'''

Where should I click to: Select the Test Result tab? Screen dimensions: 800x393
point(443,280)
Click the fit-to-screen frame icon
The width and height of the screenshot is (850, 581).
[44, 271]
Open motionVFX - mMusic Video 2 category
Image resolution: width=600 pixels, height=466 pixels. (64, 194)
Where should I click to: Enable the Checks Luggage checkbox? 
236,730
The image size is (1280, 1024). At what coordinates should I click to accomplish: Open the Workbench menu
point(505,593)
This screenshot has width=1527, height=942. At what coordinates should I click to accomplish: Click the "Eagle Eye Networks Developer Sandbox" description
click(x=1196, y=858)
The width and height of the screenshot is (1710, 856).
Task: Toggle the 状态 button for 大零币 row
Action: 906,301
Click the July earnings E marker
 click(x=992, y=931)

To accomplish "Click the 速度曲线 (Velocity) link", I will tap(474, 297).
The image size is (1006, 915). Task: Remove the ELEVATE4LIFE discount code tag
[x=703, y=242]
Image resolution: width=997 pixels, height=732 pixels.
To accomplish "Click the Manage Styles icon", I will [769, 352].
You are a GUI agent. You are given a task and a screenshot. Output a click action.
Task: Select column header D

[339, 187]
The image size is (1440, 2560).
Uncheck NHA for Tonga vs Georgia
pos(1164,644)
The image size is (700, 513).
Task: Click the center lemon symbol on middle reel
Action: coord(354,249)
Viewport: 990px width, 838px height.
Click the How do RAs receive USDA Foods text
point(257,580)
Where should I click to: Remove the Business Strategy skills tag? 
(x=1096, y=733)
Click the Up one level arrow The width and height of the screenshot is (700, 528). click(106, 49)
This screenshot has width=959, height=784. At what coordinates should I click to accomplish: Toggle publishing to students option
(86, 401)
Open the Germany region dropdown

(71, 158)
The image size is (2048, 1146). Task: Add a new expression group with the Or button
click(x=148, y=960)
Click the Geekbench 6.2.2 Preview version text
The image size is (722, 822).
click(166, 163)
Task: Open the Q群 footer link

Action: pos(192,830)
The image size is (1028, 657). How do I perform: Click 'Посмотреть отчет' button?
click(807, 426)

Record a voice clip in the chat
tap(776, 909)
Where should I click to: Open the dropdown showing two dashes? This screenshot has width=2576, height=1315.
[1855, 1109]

'''

## Aim
Recast the data from the line containing "The image size is (1440, 2560)." through the end of the data as a Markdown table with the columns Row and Line. Give one numbered row per nonblank line and leave out blank lines.

## Expected answer
| Row | Line |
|---|---|
| 1 | The image size is (1440, 2560). |
| 2 | Uncheck NHA for Tonga vs Georgia |
| 3 | pos(1164,644) |
| 4 | The image size is (700, 513). |
| 5 | Task: Click the center lemon symbol on middle reel |
| 6 | Action: coord(354,249) |
| 7 | Viewport: 990px width, 838px height. |
| 8 | Click the How do RAs receive USDA Foods text |
| 9 | point(257,580) |
| 10 | Where should I click to: Remove the Business Strategy skills tag?  |
| 11 | (x=1096, y=733) |
| 12 | Click the Up one level arrow The width and height of the screenshot is (700, 528). click(106, 49) |
| 13 | This screenshot has width=959, height=784. At what coordinates should I click to accomplish: Toggle publishing to students option |
| 14 | (86, 401) |
| 15 | Open the Germany region dropdown |
| 16 | (71, 158) |
| 17 | The image size is (2048, 1146). Task: Add a new expression group with the Or button |
| 18 | click(x=148, y=960) |
| 19 | Click the Geekbench 6.2.2 Preview version text |
| 20 | The image size is (722, 822). |
| 21 | click(166, 163) |
| 22 | Task: Open the Q群 footer link |
| 23 | Action: pos(192,830) |
| 24 | The image size is (1028, 657). How do I perform: Click 'Посмотреть отчет' button? |
| 25 | click(807, 426) |
| 26 | Record a voice clip in the chat |
| 27 | tap(776, 909) |
| 28 | Where should I click to: Open the dropdown showing two dashes? This screenshot has width=2576, height=1315. |
| 29 | [1855, 1109] |